[Date Prev][Date Next][Thread Prev][Thread Next][Date Index][Thread Index]

[Condor-users] ImageSize Problems (+ documentation typo)



Dear Condor users, 

I'm currently running into difficulties with jobs running on our local OSX 10.5 Condor 7.6.0 grid.

I found the FAQ "Why does my Linux job have an enormous ImageSize and refuse to run anymore?" http://www.cs.wisc.edu/condor/manual/v7.6/7_3Running_Condor.html#SECTION008310000000000000000
which appeared to address my issue, but unfortunately my jobs are still being held with

SYSTEM_PERIODIC_HOLD expression '(JobStatus == 2) && (ImageSize > 3048000)' evaluated to TRUE

The documentation suggests setting a ClassAd as below:

Requirements            = (Memory > 250)

However, this routinely results in the job being held after the SYSTEM_PERIODIC_HOLD on the first
SYSTEM_PERIODIC_HOLD cycle (after 5 minutes). 

condor_q -l tells me that

ImageSize 	= 4750000
ImageSize_RAW 	= 4561220

so I understand why the job is being held, but not why setting Requirements would help or correct ImageSize. 
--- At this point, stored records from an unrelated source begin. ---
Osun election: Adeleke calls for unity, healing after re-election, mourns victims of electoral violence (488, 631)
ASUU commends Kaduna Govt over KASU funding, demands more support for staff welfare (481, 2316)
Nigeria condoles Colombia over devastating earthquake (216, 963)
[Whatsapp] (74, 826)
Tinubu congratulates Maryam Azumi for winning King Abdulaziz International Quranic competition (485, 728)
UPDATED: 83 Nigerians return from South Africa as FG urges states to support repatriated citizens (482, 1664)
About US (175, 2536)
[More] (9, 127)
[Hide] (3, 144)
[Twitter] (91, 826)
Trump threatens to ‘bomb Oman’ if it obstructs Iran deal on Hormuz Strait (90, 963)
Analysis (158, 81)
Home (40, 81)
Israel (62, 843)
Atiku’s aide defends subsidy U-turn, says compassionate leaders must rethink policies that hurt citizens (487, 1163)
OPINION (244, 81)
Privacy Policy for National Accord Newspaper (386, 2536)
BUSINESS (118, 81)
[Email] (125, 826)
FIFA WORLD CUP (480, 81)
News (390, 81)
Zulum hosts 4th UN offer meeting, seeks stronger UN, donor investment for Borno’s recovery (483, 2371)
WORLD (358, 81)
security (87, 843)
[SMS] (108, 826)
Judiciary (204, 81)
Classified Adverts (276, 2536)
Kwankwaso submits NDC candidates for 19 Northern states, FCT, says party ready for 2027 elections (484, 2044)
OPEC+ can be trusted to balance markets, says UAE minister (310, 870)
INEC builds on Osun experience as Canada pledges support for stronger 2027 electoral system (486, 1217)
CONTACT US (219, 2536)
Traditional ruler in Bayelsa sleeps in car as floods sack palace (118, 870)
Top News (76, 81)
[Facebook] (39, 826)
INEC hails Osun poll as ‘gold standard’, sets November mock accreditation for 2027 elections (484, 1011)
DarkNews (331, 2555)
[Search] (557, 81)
I've spent some time monitoring my job, and though there are two processes (the shell script and then the actual program that it launches), the resident memory never exceeds 210 megabytes.  The virtual memory is about 1.2 GB.

It appears the hold must be due to the (ImageSize > 3048000) statement (hold jobs which are using > 3GB), however I am fairly certain that my job is not, and I can't seem to find any way around this.

Can anyone suggest a way to get these jobs to dodge SYSTEM_PERIODIC_HOLD when they're actual resident memory (observed through top) is closer to 210 megabytes - I'm not keen on adjusting the HOLD expression as I don't want other errant jobs thrashing swap.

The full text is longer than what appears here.